Indeed, critics often complained that Bedford relied too heavily on those early years and that she refused to share details of her later life with readers, even in her memoir. Fortunately, Hastings does a superb job filling that gap, chronicling Bedford’s later years with precisely the attention to detail that the vague and obtuse Bedford avoided in her work. This includes, of course, her personal life. “I think she was very highly sexed,” wrote the novelist Elizabeth Jane Howard, a close friend Bedford was attracted to in the 1980s. (Howard, unrelentingly straight, declined her amorous advances).

That’s certainly one way of putting it. Although in her later years, Bedford routinely assumed every broken-off relationship would be her last, she continued falling in love right through her 90s (engaging in relationships with women who were often several decades younger than her). Reading these passionate affairs, one is reminded of another lesbian literary entrepreneur – Natalie Clifford Barney, whose literary salon helped establish turn-of-the-century French modernism. Barney (who’d had an affair with Sybille’s long-term lover Murphy) also embarked on affairs in her later years. Barney’s final relationship was with a diplomat’s wife she met at the age of 88 (the other woman was 32 years her junior) and left her husband for Barney. Sybille might not be impressed with the comparison: she met Barney in the 1950s and considered her a bore. 

Nevertheless, the staying power of Bedford’s “appetite for life” was remarkable. Romantic affairs aside, the oenophile celebrated her 90th birthday in 2001 with a multi-course meal including seven different wines (plus champagne). She kept writing to the end, publishing her final book (Quicksands: A Memoir) at the age of 95. 

Being a fan of Sybille Bedford still feels a bit like an in-club. But that’s not a bad thing. Just as she relied on a globe-spanning yet tight-knit and intimate cohort of friends to make it through her eclectic life, so her work continues to thrive thanks to an appreciative fanbase that seems to neither grow nor disappear. To Sybille’s delightful body of work, we can now add Hastings’ biography, a delightful read which combines a light narrative touch akin to Bedford’s own with engrossing and impeccably researched detail.
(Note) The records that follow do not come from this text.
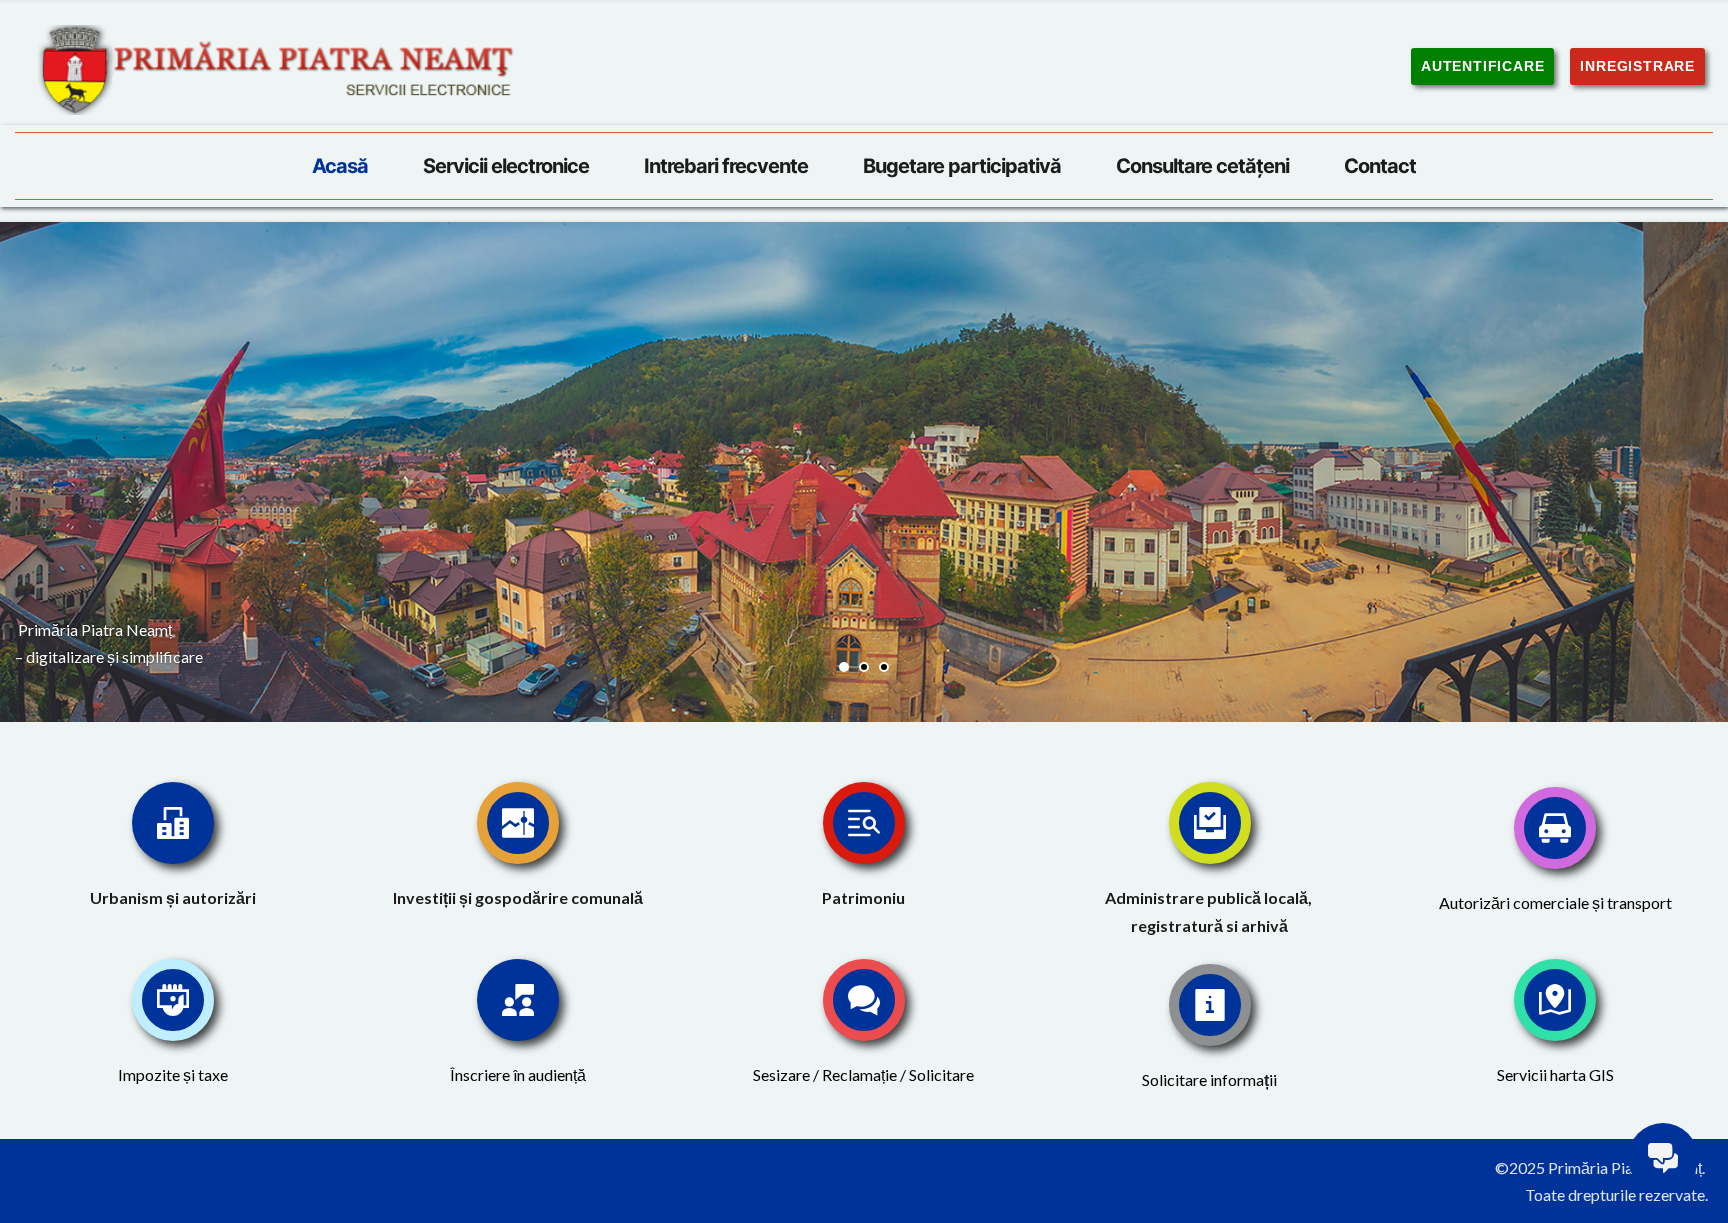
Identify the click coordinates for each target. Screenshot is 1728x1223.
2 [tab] (864, 667)
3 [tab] (884, 667)
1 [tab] (844, 667)
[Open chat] (1663, 1158)
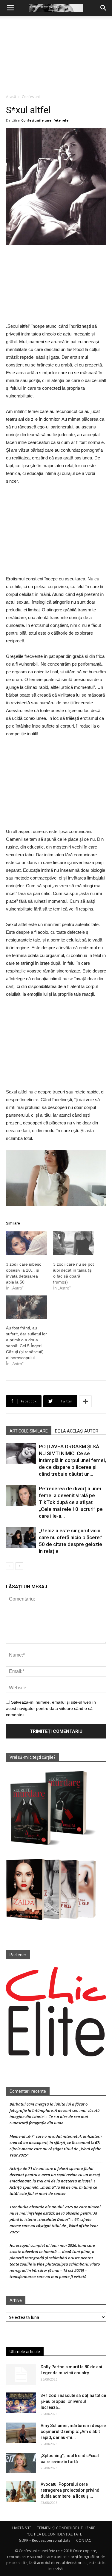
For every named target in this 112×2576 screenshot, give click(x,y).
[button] (103, 8)
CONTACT (84, 2540)
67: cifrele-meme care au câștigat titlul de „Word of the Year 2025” (55, 2149)
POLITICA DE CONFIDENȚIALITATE (54, 2534)
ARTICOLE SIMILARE (29, 1431)
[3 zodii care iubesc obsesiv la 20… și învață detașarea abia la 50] (26, 1243)
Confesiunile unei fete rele (44, 120)
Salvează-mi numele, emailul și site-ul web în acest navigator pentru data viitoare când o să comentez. (51, 1708)
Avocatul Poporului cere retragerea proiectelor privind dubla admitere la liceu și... (70, 2490)
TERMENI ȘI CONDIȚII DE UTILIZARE (66, 2527)
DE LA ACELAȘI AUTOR (76, 1431)
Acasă (11, 96)
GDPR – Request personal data (44, 2540)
It’s a fitting tribute and an aspirational reminder of what it looks like to live life to the fullest.


Additional Works Cited:

Kimball, Roger. “Without Rancour: Sybille Bedford’s Achievement”. The New Criterion. April 1994.

Rollmann, Rhea. “The Mexican Journey That Made One of the Twentieth Century’s Finest Writers”. PopMatters. 29 September 2016.

Wineapple, Brenda “The Brilliance of Sybille Bedford”. The New York Review of Books. 5 March 2015.